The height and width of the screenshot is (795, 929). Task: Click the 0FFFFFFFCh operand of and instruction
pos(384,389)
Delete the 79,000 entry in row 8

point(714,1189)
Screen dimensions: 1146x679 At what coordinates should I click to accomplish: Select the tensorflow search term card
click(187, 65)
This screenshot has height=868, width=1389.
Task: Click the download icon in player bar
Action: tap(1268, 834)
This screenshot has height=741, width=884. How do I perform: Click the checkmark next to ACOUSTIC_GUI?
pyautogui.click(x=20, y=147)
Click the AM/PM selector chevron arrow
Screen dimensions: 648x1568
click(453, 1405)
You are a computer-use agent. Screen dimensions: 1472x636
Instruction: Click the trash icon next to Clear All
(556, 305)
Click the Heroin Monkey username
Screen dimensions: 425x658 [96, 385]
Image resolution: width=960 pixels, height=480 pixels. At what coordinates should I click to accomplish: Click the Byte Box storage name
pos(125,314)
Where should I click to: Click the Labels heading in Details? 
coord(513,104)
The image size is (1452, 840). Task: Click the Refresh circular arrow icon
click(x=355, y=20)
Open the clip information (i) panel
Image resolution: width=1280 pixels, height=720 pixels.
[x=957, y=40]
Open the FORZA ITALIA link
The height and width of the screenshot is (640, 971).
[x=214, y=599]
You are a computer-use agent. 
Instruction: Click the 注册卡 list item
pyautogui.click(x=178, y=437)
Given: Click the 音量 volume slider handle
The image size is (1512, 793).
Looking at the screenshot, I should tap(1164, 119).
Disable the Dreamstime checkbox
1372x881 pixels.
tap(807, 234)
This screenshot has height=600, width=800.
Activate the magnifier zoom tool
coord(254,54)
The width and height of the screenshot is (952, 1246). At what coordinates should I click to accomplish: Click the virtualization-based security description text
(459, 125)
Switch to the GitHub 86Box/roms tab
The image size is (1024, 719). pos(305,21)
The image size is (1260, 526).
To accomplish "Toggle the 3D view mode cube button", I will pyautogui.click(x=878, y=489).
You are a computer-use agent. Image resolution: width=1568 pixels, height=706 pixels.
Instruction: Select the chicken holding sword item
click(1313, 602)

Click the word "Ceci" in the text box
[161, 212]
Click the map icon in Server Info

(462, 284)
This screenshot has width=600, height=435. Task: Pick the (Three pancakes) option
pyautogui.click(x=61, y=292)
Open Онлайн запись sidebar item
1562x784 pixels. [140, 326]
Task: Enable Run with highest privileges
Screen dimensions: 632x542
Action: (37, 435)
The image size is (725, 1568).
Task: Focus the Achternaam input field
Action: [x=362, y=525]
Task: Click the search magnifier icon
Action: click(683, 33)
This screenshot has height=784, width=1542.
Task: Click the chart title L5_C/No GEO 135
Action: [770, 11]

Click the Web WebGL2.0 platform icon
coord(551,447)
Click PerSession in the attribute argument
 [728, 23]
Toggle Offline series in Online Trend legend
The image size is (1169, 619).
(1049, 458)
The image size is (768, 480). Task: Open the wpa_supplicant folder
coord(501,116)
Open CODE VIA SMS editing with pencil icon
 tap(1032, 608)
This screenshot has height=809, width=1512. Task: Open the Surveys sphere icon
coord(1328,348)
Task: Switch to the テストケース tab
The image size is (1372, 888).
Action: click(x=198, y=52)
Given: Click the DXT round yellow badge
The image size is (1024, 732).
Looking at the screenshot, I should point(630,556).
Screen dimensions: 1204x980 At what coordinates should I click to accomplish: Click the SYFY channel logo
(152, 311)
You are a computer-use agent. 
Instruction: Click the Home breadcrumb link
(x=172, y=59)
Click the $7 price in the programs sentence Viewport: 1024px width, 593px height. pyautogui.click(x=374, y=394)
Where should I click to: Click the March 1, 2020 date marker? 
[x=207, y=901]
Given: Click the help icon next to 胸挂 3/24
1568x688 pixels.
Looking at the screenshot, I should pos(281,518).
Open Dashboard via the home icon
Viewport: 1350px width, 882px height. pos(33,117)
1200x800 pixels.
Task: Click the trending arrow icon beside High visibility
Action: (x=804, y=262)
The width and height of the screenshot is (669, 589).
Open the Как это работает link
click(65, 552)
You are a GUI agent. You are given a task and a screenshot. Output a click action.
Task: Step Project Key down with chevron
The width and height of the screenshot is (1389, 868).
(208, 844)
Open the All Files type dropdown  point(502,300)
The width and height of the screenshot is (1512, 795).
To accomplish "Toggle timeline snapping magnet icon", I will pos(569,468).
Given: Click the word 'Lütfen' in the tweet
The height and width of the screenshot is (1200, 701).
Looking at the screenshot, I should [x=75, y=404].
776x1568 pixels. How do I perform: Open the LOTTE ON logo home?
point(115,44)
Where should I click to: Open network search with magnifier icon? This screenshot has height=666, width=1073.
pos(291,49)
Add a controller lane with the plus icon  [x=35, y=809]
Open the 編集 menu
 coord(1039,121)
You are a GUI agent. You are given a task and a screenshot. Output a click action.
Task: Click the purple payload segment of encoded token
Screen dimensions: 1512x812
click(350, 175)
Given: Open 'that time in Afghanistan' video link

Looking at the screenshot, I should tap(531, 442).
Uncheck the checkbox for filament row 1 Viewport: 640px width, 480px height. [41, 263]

━━━━━━━━━━

- _Required task_:
Print every one of the records above again, line for line and without any change.

- _Correct answer_:
The height and width of the screenshot is (795, 929). Task: Click the 0FFFFFFFCh operand of and instruction
pos(384,389)
Delete the 79,000 entry in row 8

point(714,1189)
Screen dimensions: 1146x679 At what coordinates should I click to accomplish: Select the tensorflow search term card
click(187, 65)
This screenshot has height=868, width=1389.
Task: Click the download icon in player bar
Action: tap(1268, 834)
This screenshot has height=741, width=884. How do I perform: Click the checkmark next to ACOUSTIC_GUI?
pyautogui.click(x=20, y=147)
Click the AM/PM selector chevron arrow
Screen dimensions: 648x1568
click(453, 1405)
You are a computer-use agent. Screen dimensions: 1472x636
Instruction: Click the trash icon next to Clear All
(556, 305)
Click the Heroin Monkey username
Screen dimensions: 425x658 [96, 385]
Image resolution: width=960 pixels, height=480 pixels. At what coordinates should I click to accomplish: Click the Byte Box storage name
pos(125,314)
Where should I click to: Click the Labels heading in Details? 
coord(513,104)
The image size is (1452, 840). Task: Click the Refresh circular arrow icon
click(x=355, y=20)
Open the clip information (i) panel
Image resolution: width=1280 pixels, height=720 pixels.
[x=957, y=40]
Open the FORZA ITALIA link
The height and width of the screenshot is (640, 971).
[x=214, y=599]
You are a computer-use agent. 
Instruction: Click the 注册卡 list item
pyautogui.click(x=178, y=437)
Given: Click the 音量 volume slider handle
The image size is (1512, 793).
Looking at the screenshot, I should tap(1164, 119).
Disable the Dreamstime checkbox
1372x881 pixels.
tap(807, 234)
This screenshot has height=600, width=800.
Activate the magnifier zoom tool
coord(254,54)
The width and height of the screenshot is (952, 1246). At what coordinates should I click to accomplish: Click the virtualization-based security description text
(459, 125)
Switch to the GitHub 86Box/roms tab
The image size is (1024, 719). pos(305,21)
The image size is (1260, 526).
To accomplish "Toggle the 3D view mode cube button", I will pyautogui.click(x=878, y=489).
You are a computer-use agent. Image resolution: width=1568 pixels, height=706 pixels.
Instruction: Select the chicken holding sword item
click(1313, 602)

Click the word "Ceci" in the text box
[161, 212]
Click the map icon in Server Info

(462, 284)
This screenshot has width=600, height=435. Task: Pick the (Three pancakes) option
pyautogui.click(x=61, y=292)
Open Онлайн запись sidebar item
1562x784 pixels. [140, 326]
Task: Enable Run with highest privileges
Screen dimensions: 632x542
Action: (37, 435)
The image size is (725, 1568).
Task: Focus the Achternaam input field
Action: [x=362, y=525]
Task: Click the search magnifier icon
Action: click(683, 33)
This screenshot has height=784, width=1542.
Task: Click the chart title L5_C/No GEO 135
Action: [770, 11]

Click the Web WebGL2.0 platform icon
coord(551,447)
Click PerSession in the attribute argument
 [728, 23]
Toggle Offline series in Online Trend legend
The image size is (1169, 619).
(1049, 458)
The image size is (768, 480). Task: Open the wpa_supplicant folder
coord(501,116)
Open CODE VIA SMS editing with pencil icon
 tap(1032, 608)
This screenshot has height=809, width=1512. Task: Open the Surveys sphere icon
coord(1328,348)
Task: Switch to the テストケース tab
The image size is (1372, 888).
Action: click(x=198, y=52)
Given: Click the DXT round yellow badge
The image size is (1024, 732).
Looking at the screenshot, I should point(630,556).
Screen dimensions: 1204x980 At what coordinates should I click to accomplish: Click the SYFY channel logo
(152, 311)
You are a computer-use agent. 
Instruction: Click the Home breadcrumb link
(x=172, y=59)
Click the $7 price in the programs sentence Viewport: 1024px width, 593px height. pyautogui.click(x=374, y=394)
Where should I click to: Click the March 1, 2020 date marker? 
[x=207, y=901]
Given: Click the help icon next to 胸挂 3/24
1568x688 pixels.
Looking at the screenshot, I should pos(281,518).
Open Dashboard via the home icon
Viewport: 1350px width, 882px height. pos(33,117)
1200x800 pixels.
Task: Click the trending arrow icon beside High visibility
Action: (x=804, y=262)
The width and height of the screenshot is (669, 589).
Open the Как это работает link
click(65, 552)
You are a GUI agent. You are given a task and a screenshot. Output a click action.
Task: Step Project Key down with chevron
The width and height of the screenshot is (1389, 868).
(208, 844)
Open the All Files type dropdown  point(502,300)
The width and height of the screenshot is (1512, 795).
To accomplish "Toggle timeline snapping magnet icon", I will pos(569,468).
Given: Click the word 'Lütfen' in the tweet
The height and width of the screenshot is (1200, 701).
Looking at the screenshot, I should [x=75, y=404].
776x1568 pixels. How do I perform: Open the LOTTE ON logo home?
point(115,44)
Where should I click to: Open network search with magnifier icon? This screenshot has height=666, width=1073.
pos(291,49)
Add a controller lane with the plus icon  [x=35, y=809]
Open the 編集 menu
 coord(1039,121)
You are a GUI agent. You are given a task and a screenshot. Output a click action.
Task: Click the purple payload segment of encoded token
Screen dimensions: 1512x812
click(350, 175)
Given: Open 'that time in Afghanistan' video link

Looking at the screenshot, I should tap(531, 442).
Uncheck the checkbox for filament row 1 Viewport: 640px width, 480px height. [41, 263]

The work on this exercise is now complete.